_WORK TO BE COMPLETED_
Return, without pictures, the lines from the start of the data through the one that contains "Task: Expand the Action Request dropdown".

_EXERCISE INPUTS_
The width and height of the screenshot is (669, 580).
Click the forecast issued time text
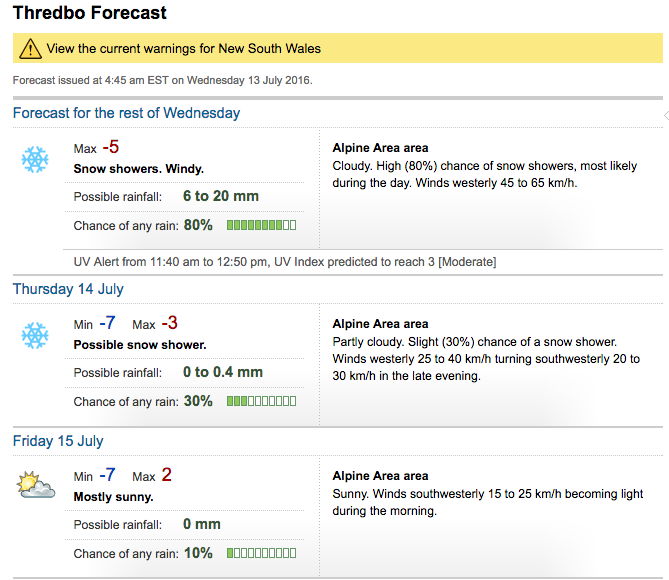163,80
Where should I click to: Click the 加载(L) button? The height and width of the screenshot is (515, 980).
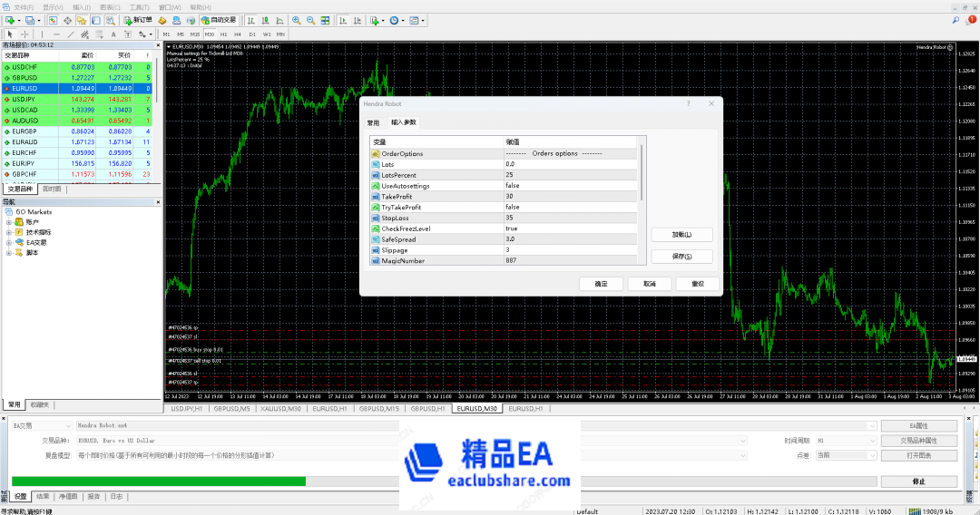pos(681,235)
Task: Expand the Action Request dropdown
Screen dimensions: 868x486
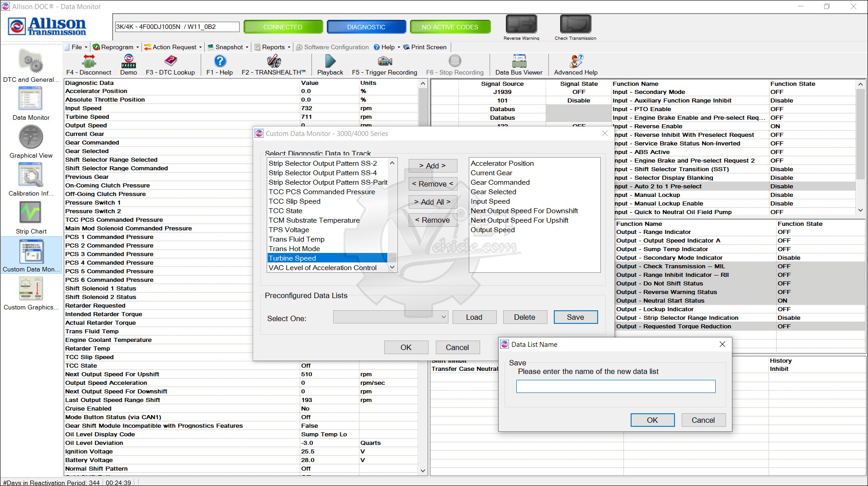Action: [x=174, y=47]
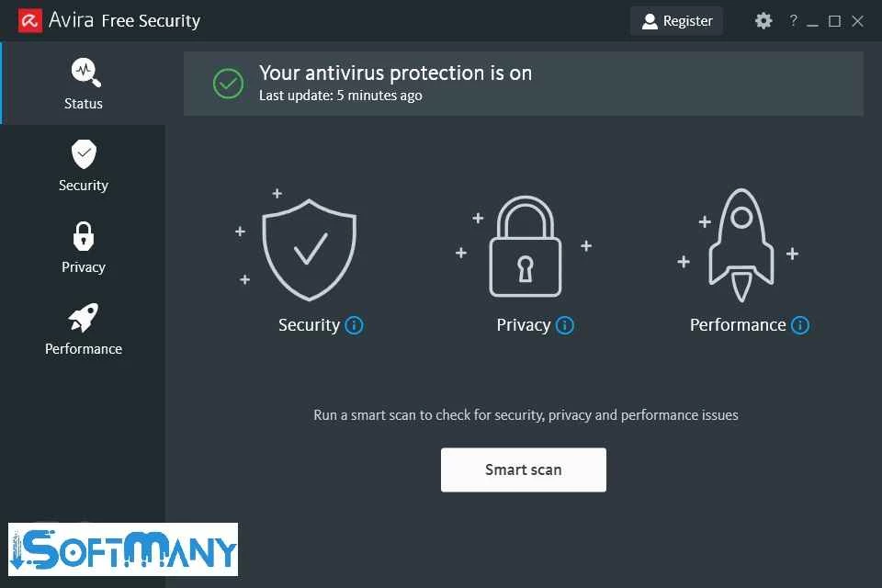Open the Status sidebar tab

point(84,84)
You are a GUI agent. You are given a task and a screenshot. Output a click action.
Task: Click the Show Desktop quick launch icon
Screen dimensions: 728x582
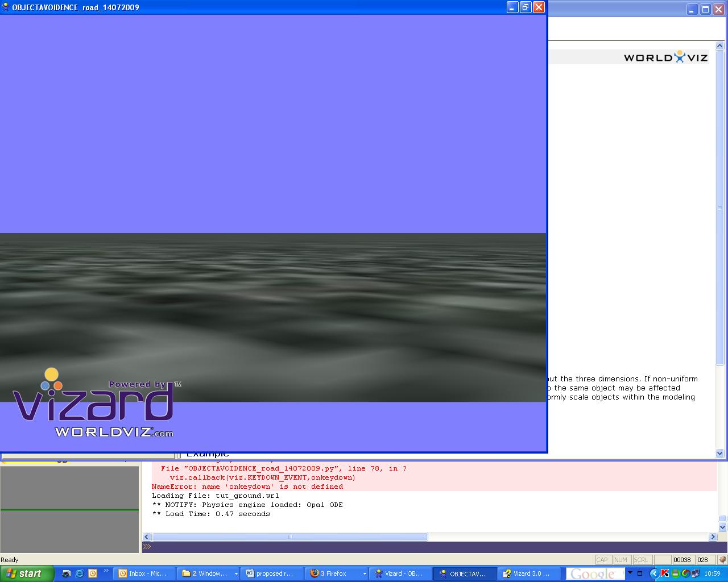point(67,573)
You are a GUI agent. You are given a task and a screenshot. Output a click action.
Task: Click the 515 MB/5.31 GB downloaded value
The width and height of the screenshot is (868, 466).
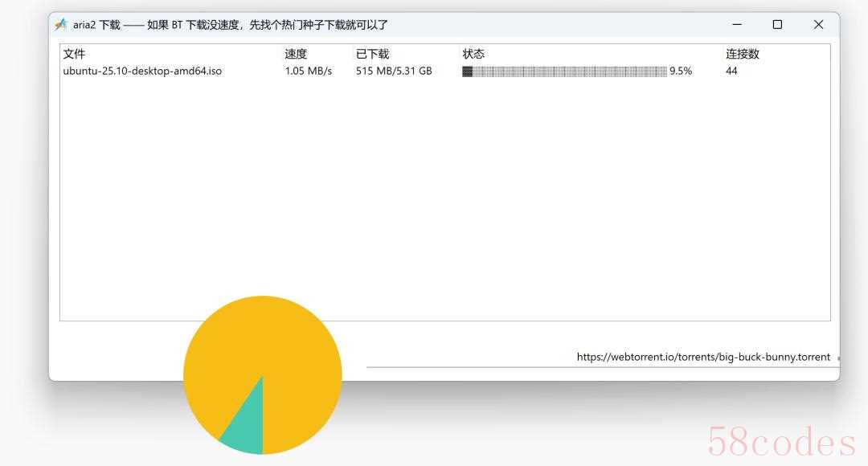point(394,71)
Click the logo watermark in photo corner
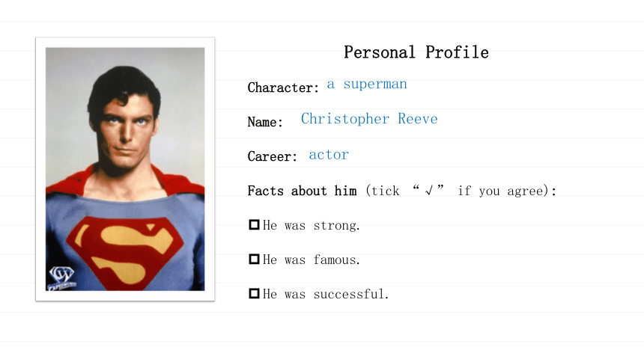This screenshot has height=362, width=644. (61, 279)
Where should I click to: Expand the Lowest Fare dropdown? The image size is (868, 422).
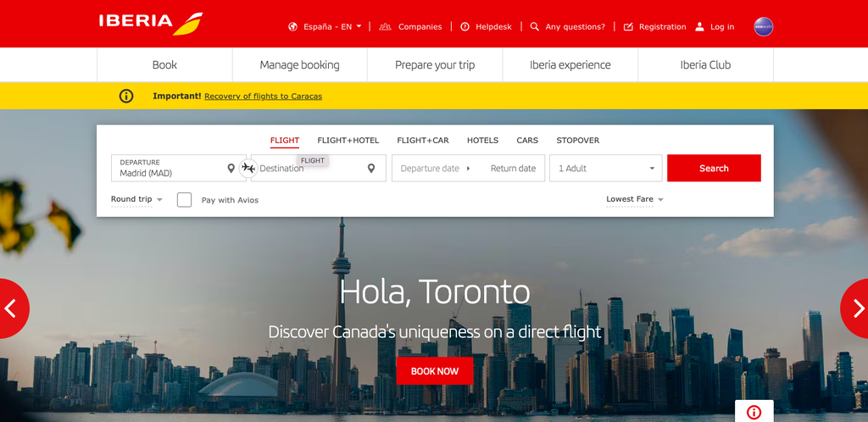[x=635, y=199]
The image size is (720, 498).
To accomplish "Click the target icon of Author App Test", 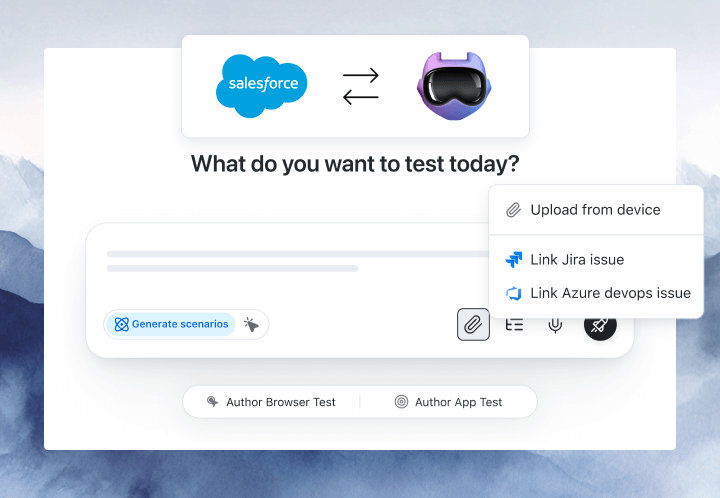I will click(401, 402).
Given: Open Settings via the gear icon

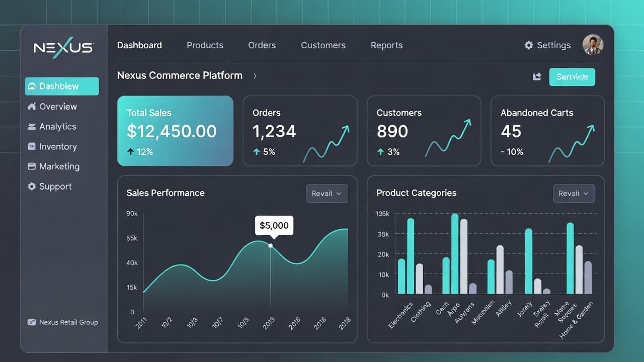Looking at the screenshot, I should click(528, 45).
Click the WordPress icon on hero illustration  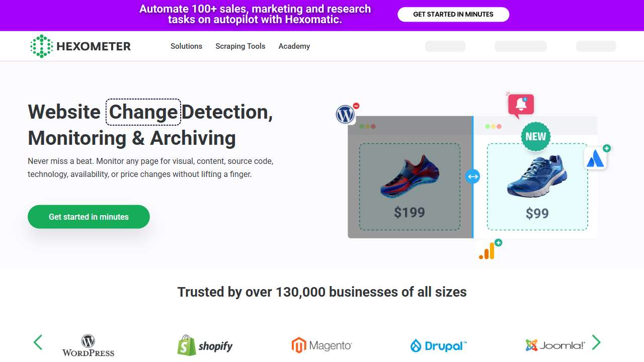tap(346, 115)
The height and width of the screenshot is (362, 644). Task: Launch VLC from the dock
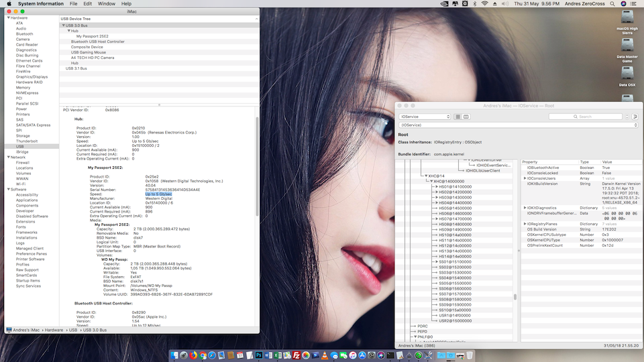(325, 355)
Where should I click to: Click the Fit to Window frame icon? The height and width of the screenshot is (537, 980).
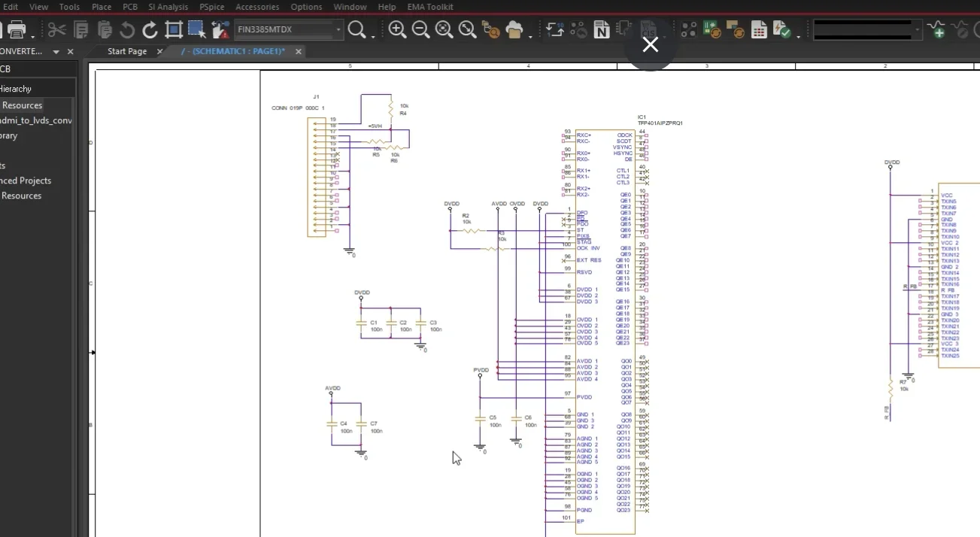click(174, 30)
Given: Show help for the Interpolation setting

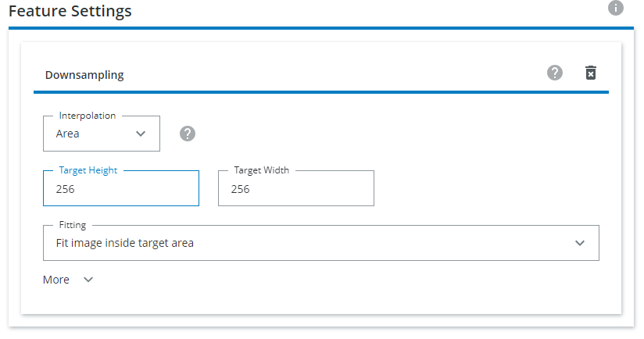Looking at the screenshot, I should click(x=188, y=134).
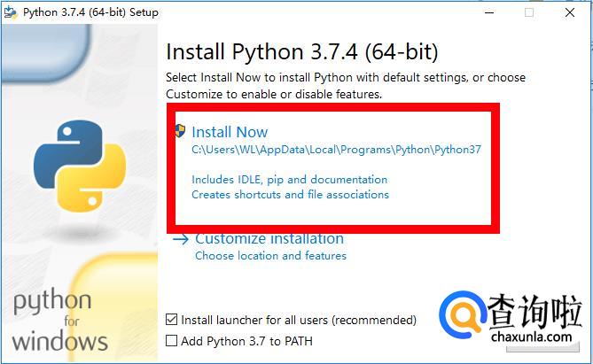
Task: Open the Customize installation option
Action: [x=269, y=239]
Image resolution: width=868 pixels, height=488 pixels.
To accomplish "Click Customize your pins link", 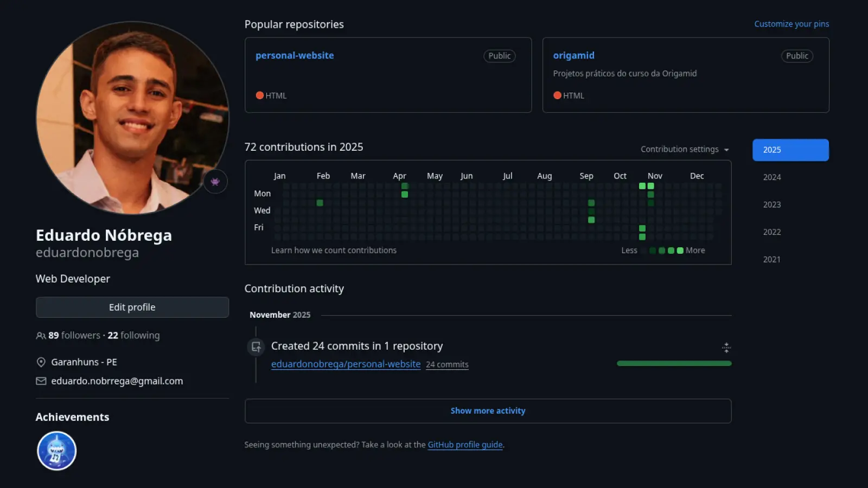I will point(791,24).
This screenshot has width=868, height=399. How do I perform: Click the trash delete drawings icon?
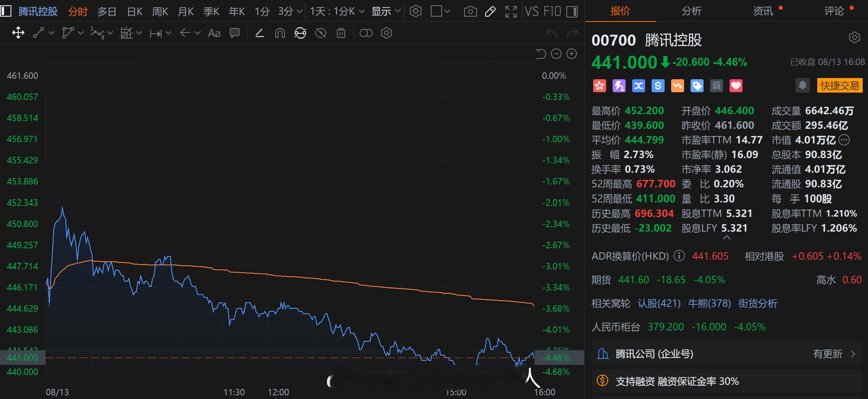(x=341, y=33)
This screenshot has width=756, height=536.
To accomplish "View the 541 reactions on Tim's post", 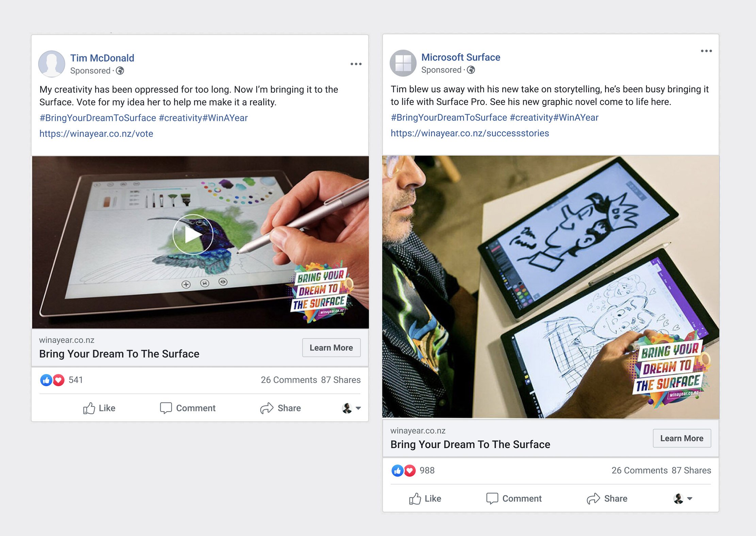I will 61,380.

_RESULT OF THE EXERCISE_
The width and height of the screenshot is (669, 580).
Click the forecast issued time text
163,80
Where should I click to: Click the 加载(L) button? The height and width of the screenshot is (515, 980).
pos(681,235)
Task: Expand the Action Request dropdown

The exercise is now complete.